Data entries:
****************************************

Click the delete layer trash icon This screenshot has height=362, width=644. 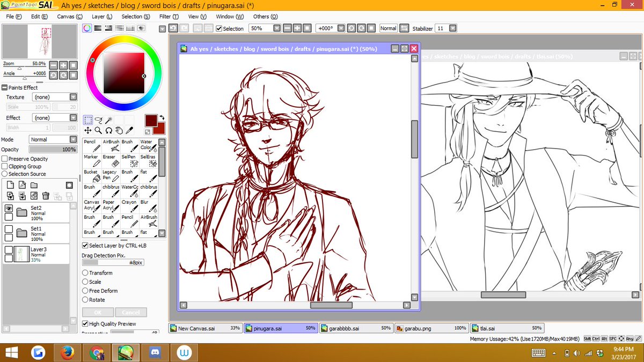tap(46, 196)
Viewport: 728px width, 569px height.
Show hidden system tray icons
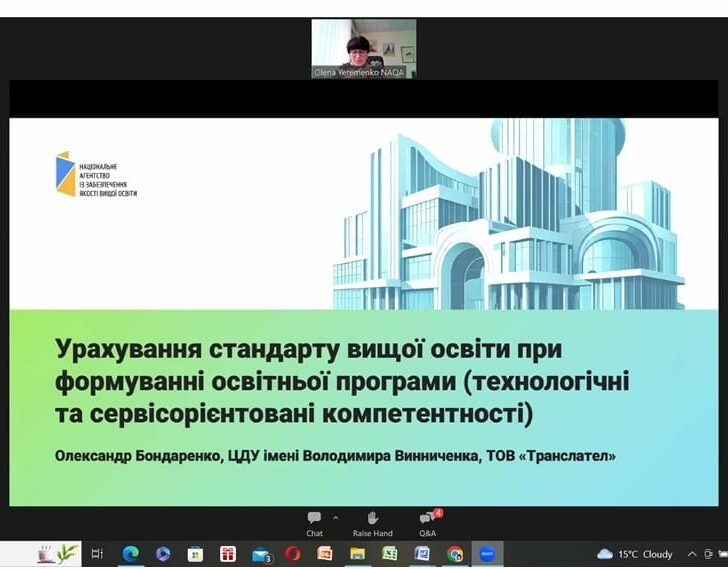[692, 554]
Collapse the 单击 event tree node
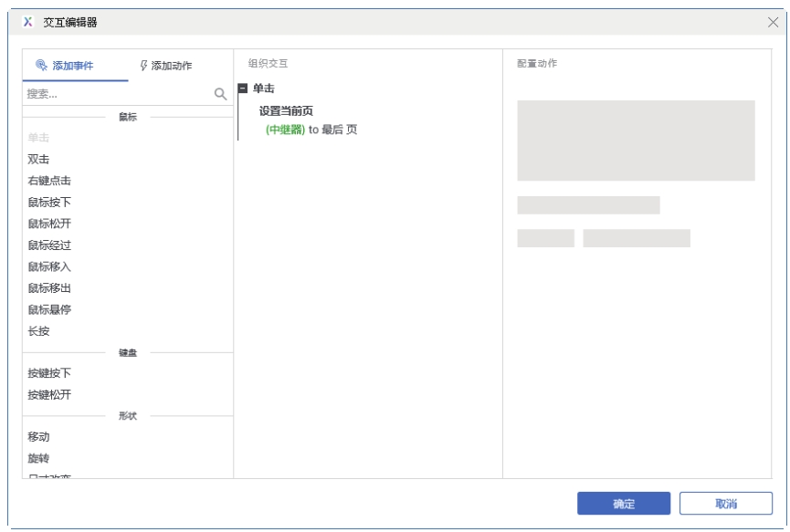 point(243,89)
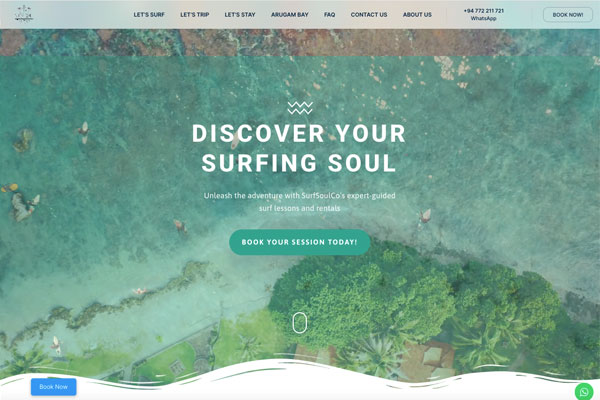Viewport: 600px width, 400px height.
Task: Click the WhatsApp text link in header
Action: (x=484, y=18)
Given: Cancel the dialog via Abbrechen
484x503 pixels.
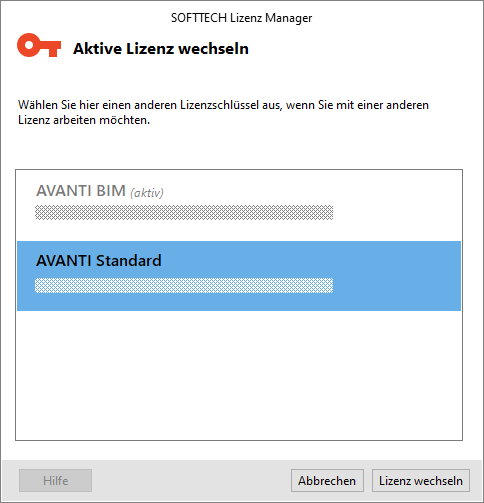Looking at the screenshot, I should (327, 481).
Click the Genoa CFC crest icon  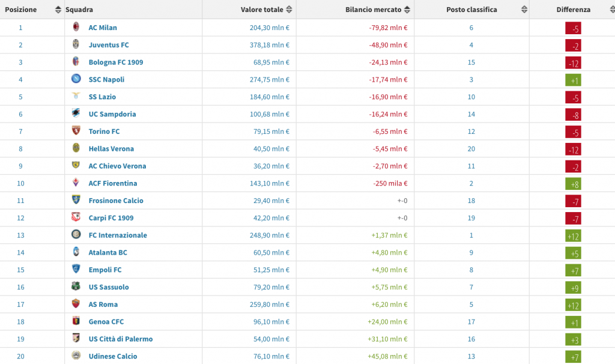[76, 321]
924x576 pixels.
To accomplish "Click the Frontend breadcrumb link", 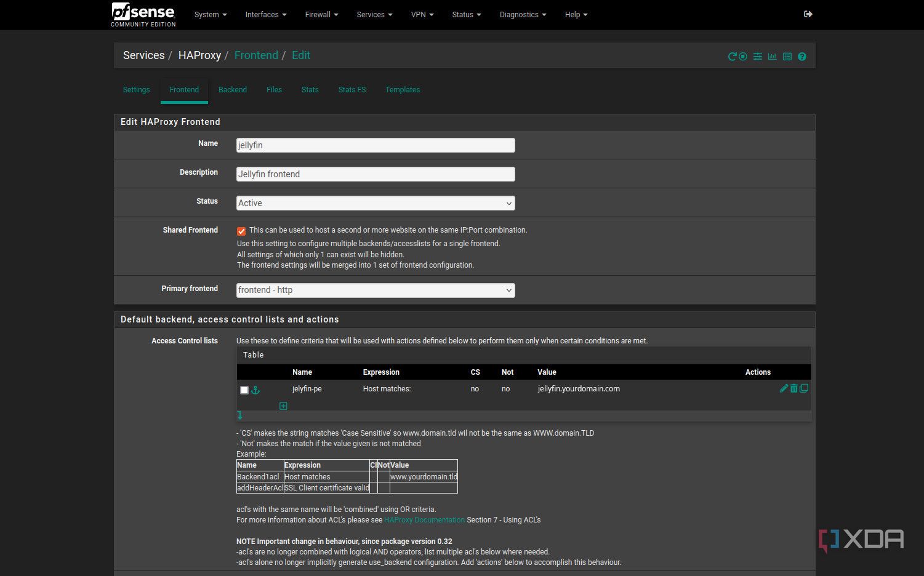I will [x=256, y=55].
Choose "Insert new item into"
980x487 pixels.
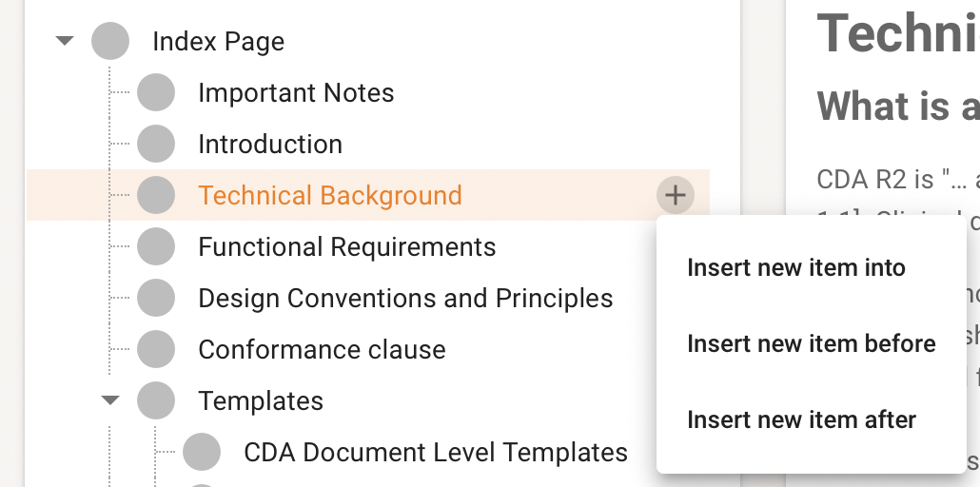pyautogui.click(x=795, y=268)
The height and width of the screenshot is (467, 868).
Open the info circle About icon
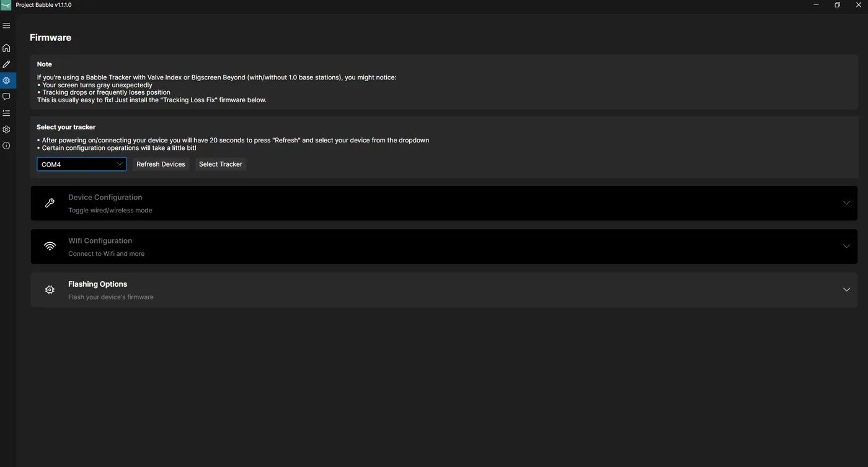pyautogui.click(x=6, y=146)
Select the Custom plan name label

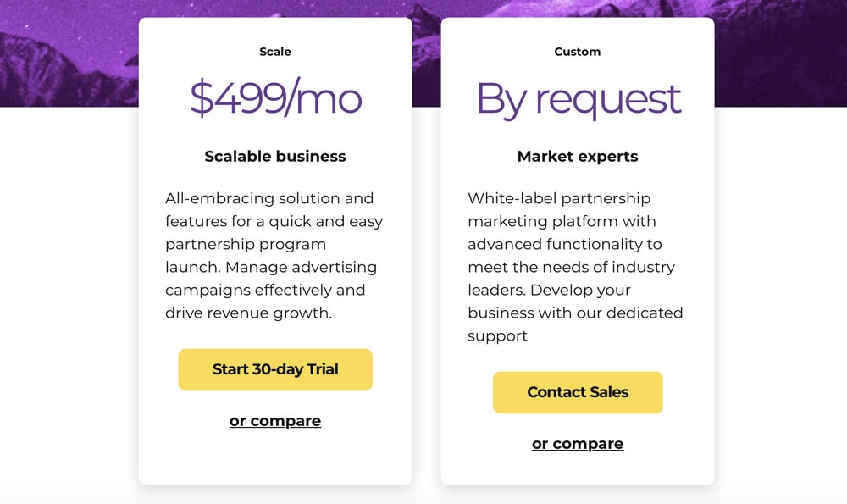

****************************************

● Problem to work on
The lines from the one that contains "The height and" through the end of the data, repeated exactly and with no pictures, make up the whole answer.

● Exercise result
The height and width of the screenshot is (467, 868).
Open the info circle About icon
pyautogui.click(x=6, y=146)
Select the Custom plan name label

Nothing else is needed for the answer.